Rescue of APP shRNA-induced migration defects. Embryos were electroporated at E13, harvested after 6 d in utero, and brain sections immunostained for MAP2 (red). A, B, Representative sections from APP shRNA-active plus APP695 (A) and APP shRNA-active alone (B) are shown. Scale bars, 200 μm. C, Image of section from an E13 embryo electroporated with only the C-terminal 60 aa of APP (C60) and GFP (green). Immunostaining for MAP2 shown in red and for NeuN in blue. Scale bar, 100 μm. D, Quantification (top graph) of cells in the IZ and CP for each of the rescue constructs diagramed below. Error bars indicate SD; ***p < 0.001, percentage of cells in IZ and CP relative to the corresponding values with control DNA (no shRNA).

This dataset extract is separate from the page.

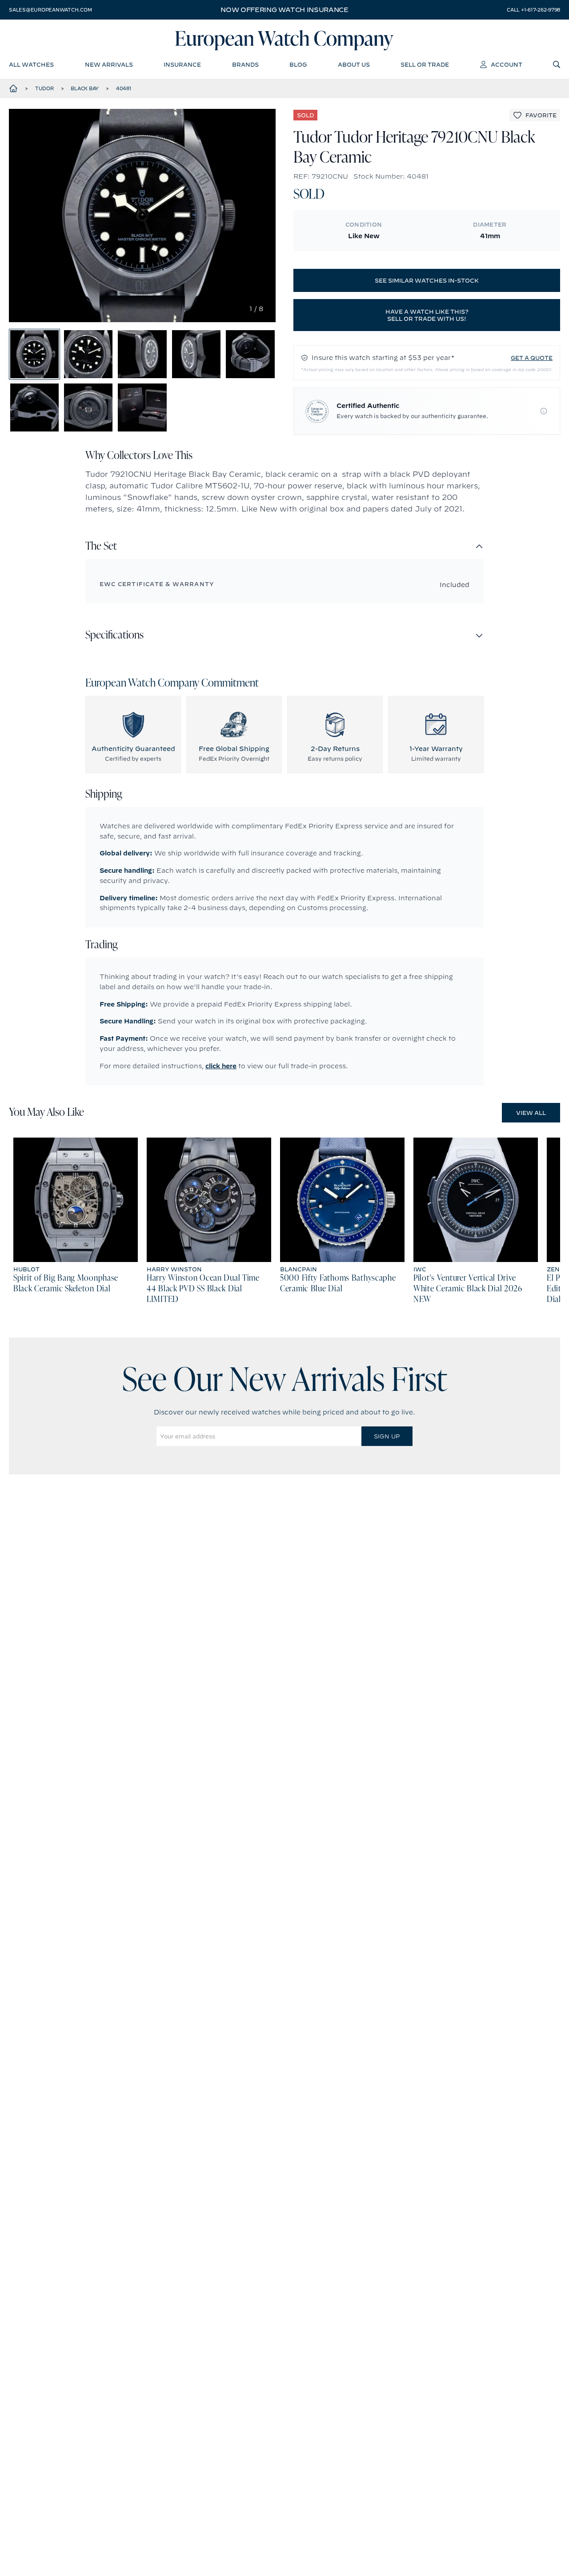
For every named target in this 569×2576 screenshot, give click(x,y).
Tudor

The numbers above the bars show the number of independent brains analyzed for each condition.

Figure 6.

APP and Disabled-1 functionally interact to affect neuronal migration in the cortical plate. A–D, Embryos were electroporated at E13, harvested after 6 d in utero, and brain sections immunostained for MAP2 (blue) and Tbr1 (red). E, Quantification of cells in the IZ and CP for each of the indicated constructs; n = 3 independent brains for each condition. Error bars indicate SD; **p < 0.01.